----- Source

Winnipeg Free Press - PRINT EDITION
Rude dude taking Oz by storm
BRISBANE -- A strange political beast is stirring in Australia's north and next month it may well step out of its cage.
A cowboy-hat-wearing north Queenslander known variously as Robert Carl Katter, the Kat in the Hat or simply Mad Bob is looking to turn the northern state of Queensland on its head in the state poll scheduled for March 24.
Like a crazed political deity, Katter has created a new party in his own image. To those inside the entrenched system, however, it's not so much a glorious celestial vision of heaven as a hideous glimpse of hell.
Katter's Australia Party is fielding candidates in almost every one of the 89 seats in the state's unicameral parliament dominated, like every other, by two entrenched political powers -- Labour and the Conservatives.
The outspoken North Queenslander who believes boys should be taught how to shoot rifles and calls his grandkids' tree house the "sniper's nest'' is Australia's most colourful and intriguing politician.
He's an Independent member of the federal parliament holding his own rural far-northern seat of Kennedy with a cult-like following that can sometimes give him more than 75 per cent of the vote.
Katter is a blunt-talking,' huntin,' fishin,' gun-totin', observant Catholic of Maronite Lebanese descent who may, or may not, be a distant relative of the great poet Khalil Gibran.
Socially he is deeply conservative; economically he is a possibly dangerous radical.

----------
----- Provided material

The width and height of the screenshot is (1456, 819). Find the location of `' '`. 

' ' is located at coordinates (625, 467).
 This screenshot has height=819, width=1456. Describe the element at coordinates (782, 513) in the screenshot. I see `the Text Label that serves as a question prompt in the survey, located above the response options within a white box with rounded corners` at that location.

----------

_Challenges_.
(a) In the Katter article, rewrite the passage starting at "A cowboy-hat-wearing north" and ending at "and the Conservatives.", swapping "parliament" for "legislature".
(b) Take the Katter article further, picking up after its final sentence.

_Answer set_.
(a)
A cowboy-hat-wearing north Queenslander known variously as Robert Carl Katter, the Kat in the Hat or simply Mad Bob is looking to turn the northern state of Queensland on its head in the state poll scheduled for March 24.
Like a crazed political deity, Katter has created a new party in his own image. To those inside the entrenched system, however, it's not so much a glorious celestial vision of heaven as a hideous glimpse of hell.
Katter's Australia Party is fielding candidates in almost every one of the 89 seats in the state's unicameral legislature dominated, like every other, by two entrenched political powers -- Labour and the Conservatives.

(b)
He wants some form of tariff protection returned for farmers, believes the state should retain ownership of vital infrastructure such as telecommunications and wants to tear down the monopolies of giant supermarket chains to protect small shop owners in regional towns.
On other issues including indigenous policy, the man who calls many northern Aborigines close friends can leap from bleeding-heart liberal to hard-headed redneck quicker than a cowboy can dodge a charging bull at those western rodeos so dear to his heart.
For Canadians looking for a framework of reference, you might try imagining a rural-based U.S. Tea Party enthusiast or a slightly less sophisticated version of Preston Manning.
On homosexuality Manning reportedly said: "Homosexuality is destructive to the individual, and in the long run, society".
On the same issue Katter said:
"I'd walk to Bourke backwards if the poof population of North Queensland is any more than 0.001 per cent.''
Katter is, in short, a wilful eccentric who would drive an image consultant to tears of frustration. In the current climate of electoral cynicism, however, where endless lines of cloned politicians emerge from democracy's sausage factories, that's just another arrow in his quiver.
Katter is plotting no less than the total overthrow of Queensland's Labour government but won't achieve his aim. What he will do, many pundits now agree, is establish a considerable beachhead in the Queensland parliament by winning between four and six seats and from there begin plotting his empire's expansion into another receptive state, such as Western Australia.
It all sounds fantastic, but last year, Katter, along with three other Independents held the entire nation to ransom as they forced the two major parties in a minority parliament to dance to their tune.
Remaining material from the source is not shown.